Exercise data: Begin
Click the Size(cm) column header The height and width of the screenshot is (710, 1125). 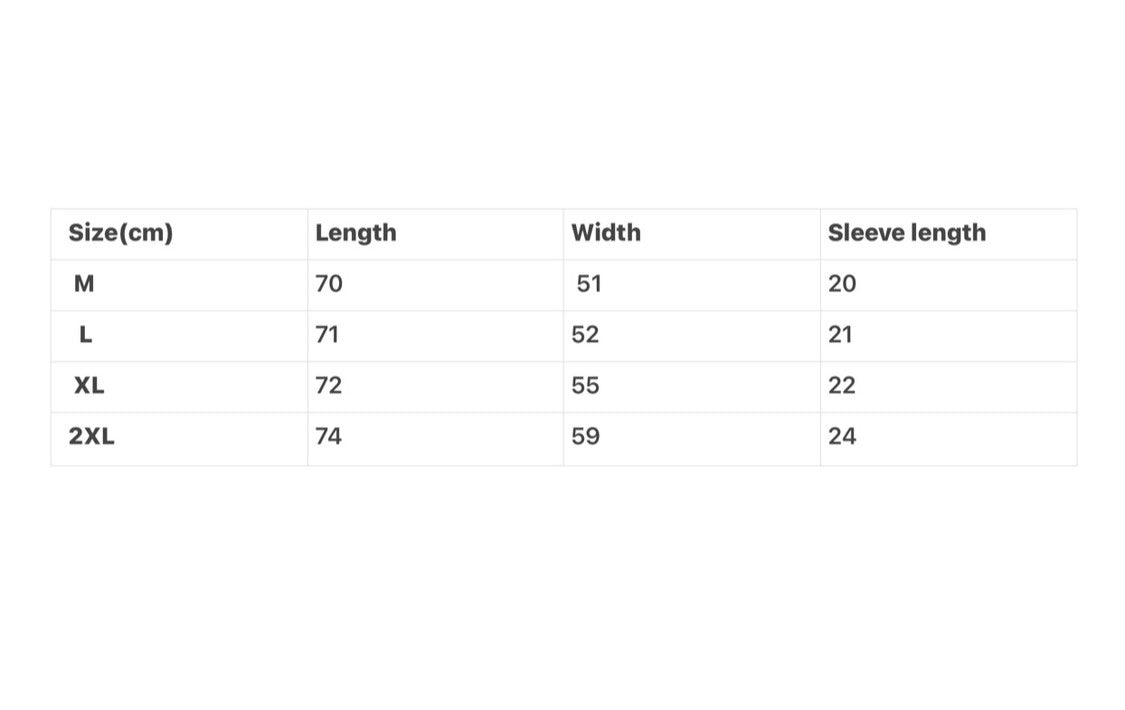120,233
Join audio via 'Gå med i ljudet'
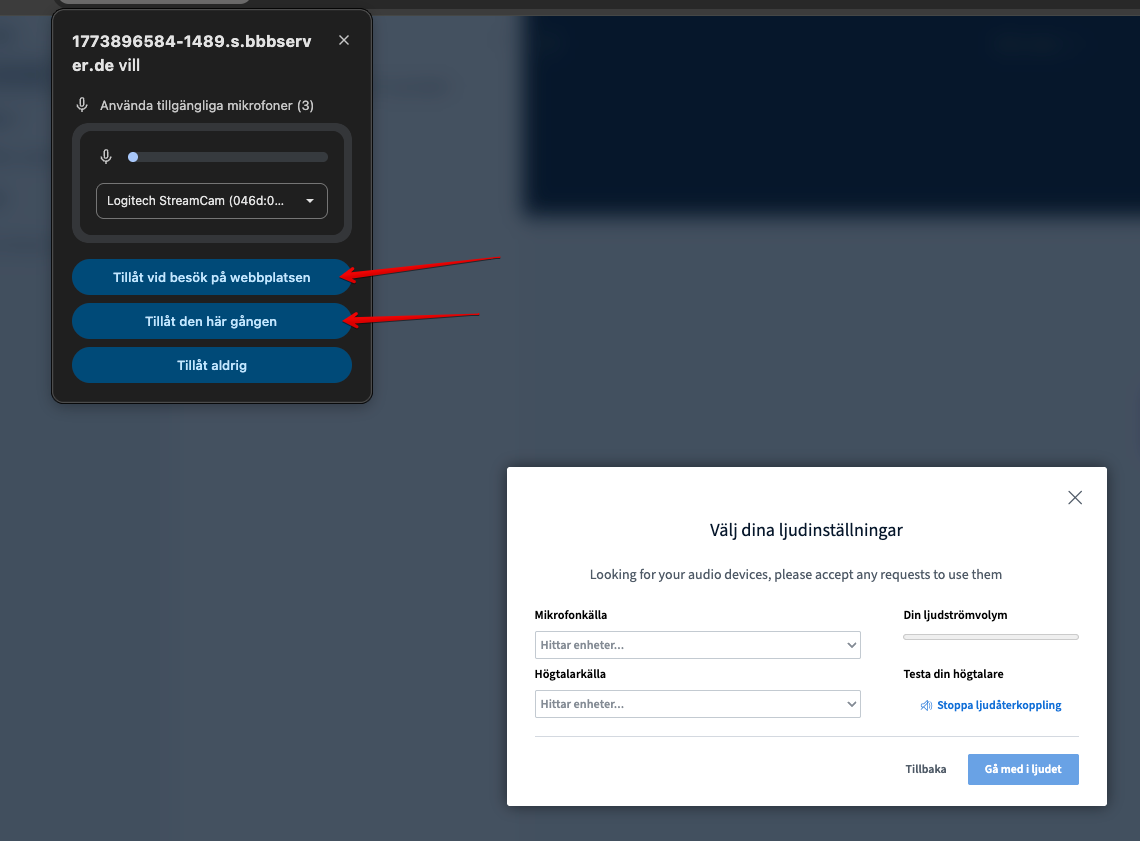 click(x=1022, y=769)
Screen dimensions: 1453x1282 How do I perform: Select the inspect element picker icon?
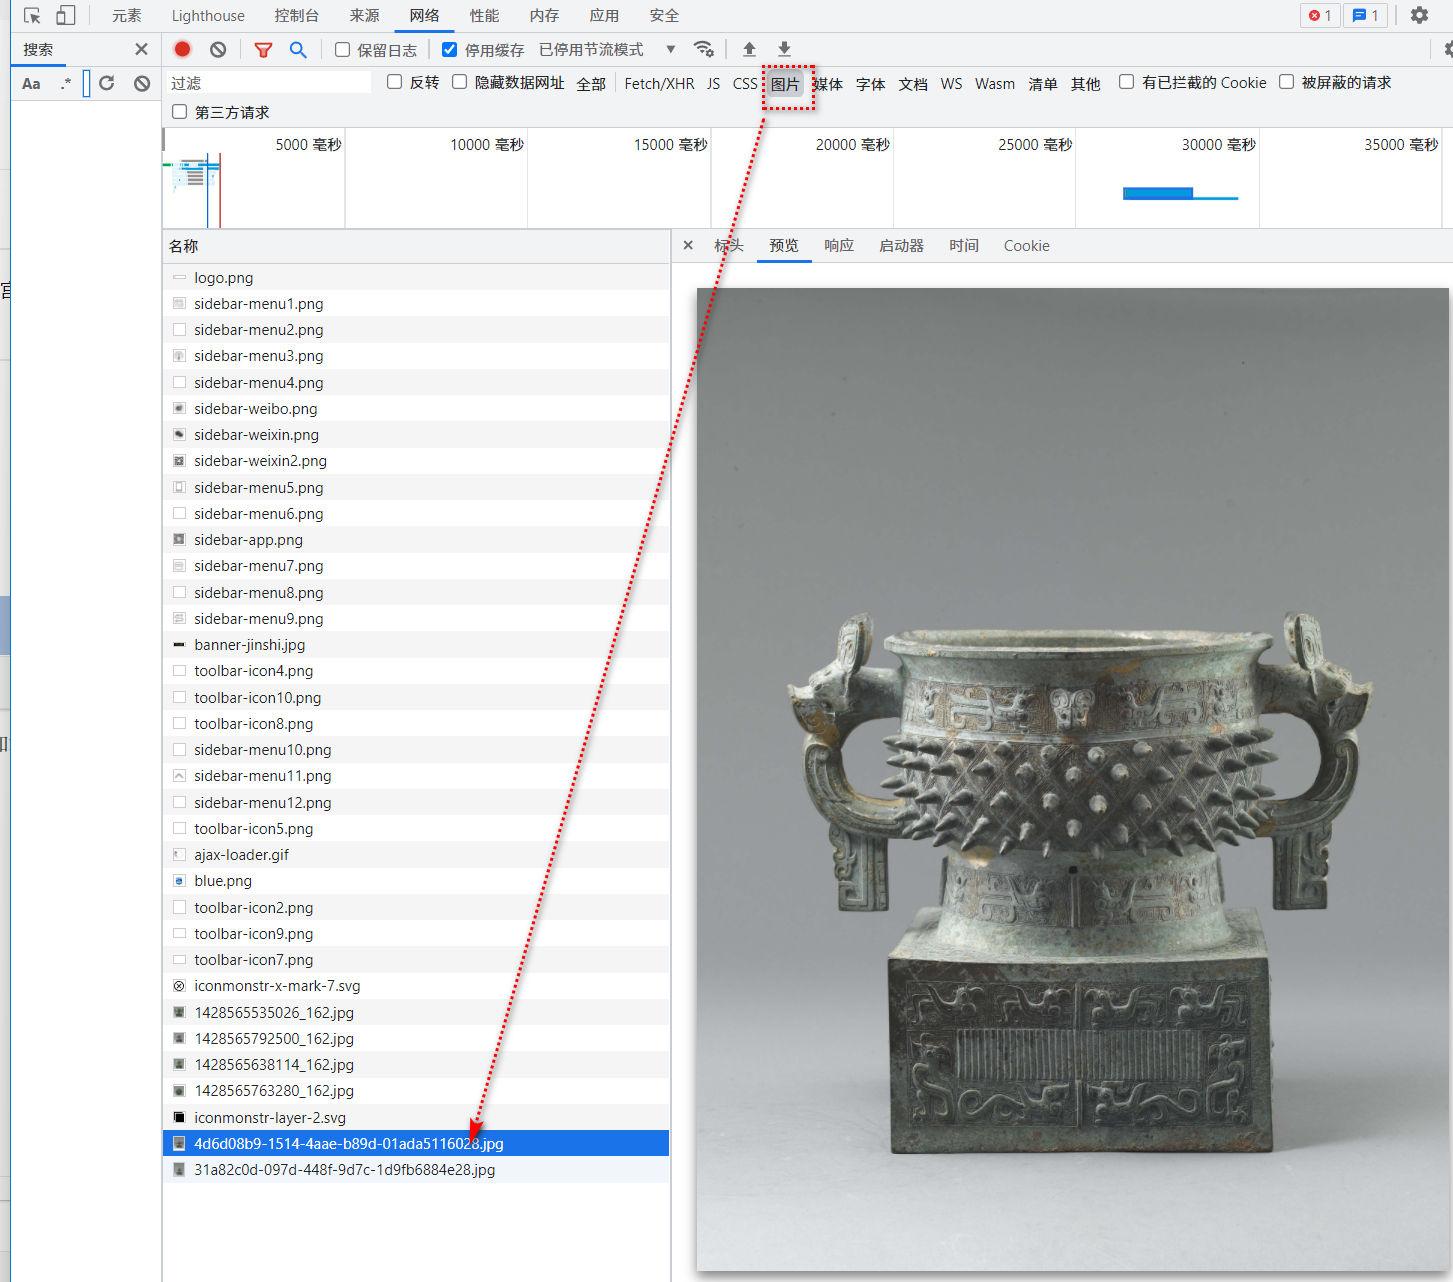(x=32, y=15)
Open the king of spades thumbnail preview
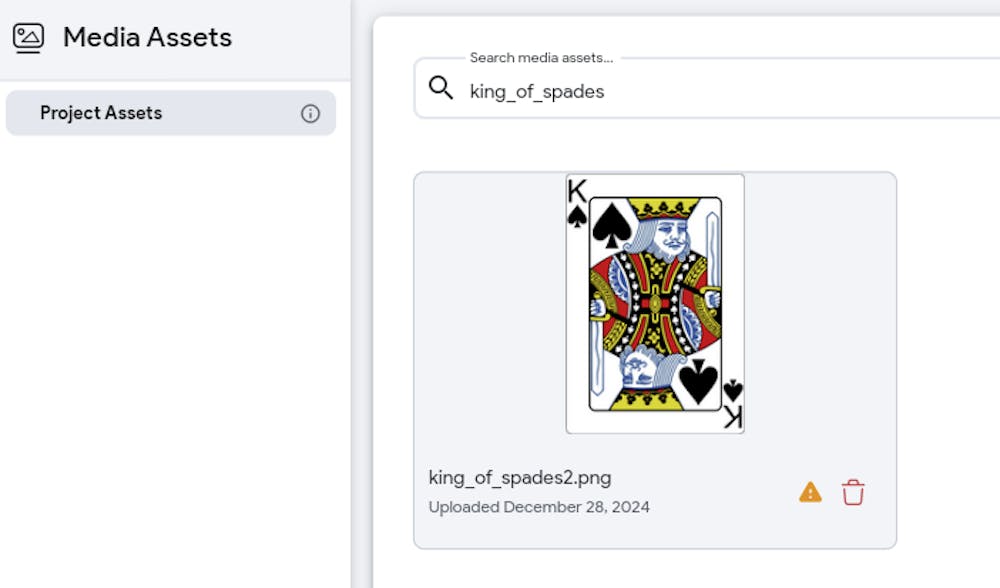The height and width of the screenshot is (588, 1000). [655, 303]
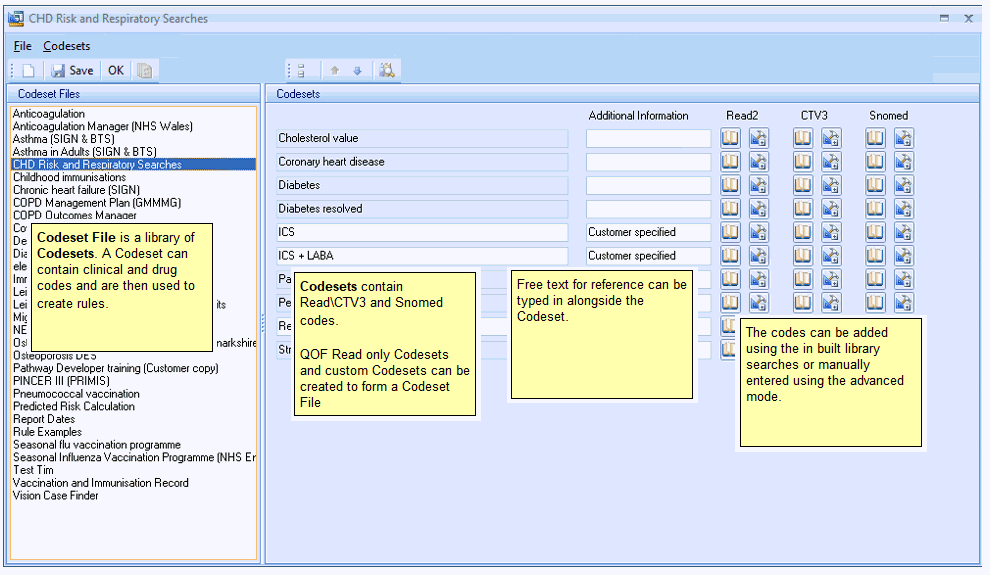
Exercise data: End
Task details - Give back exactly the lines from the one that contains "Screen dimensions: 1453x1282" to the final line of the data above, both included, with all pictures removed.

Solution below -
Screen dimensions: 1453x1282 How do I perform: Select the inspect element picker icon?
(x=32, y=15)
Open the king of spades thumbnail preview
The height and width of the screenshot is (588, 1000). [655, 303]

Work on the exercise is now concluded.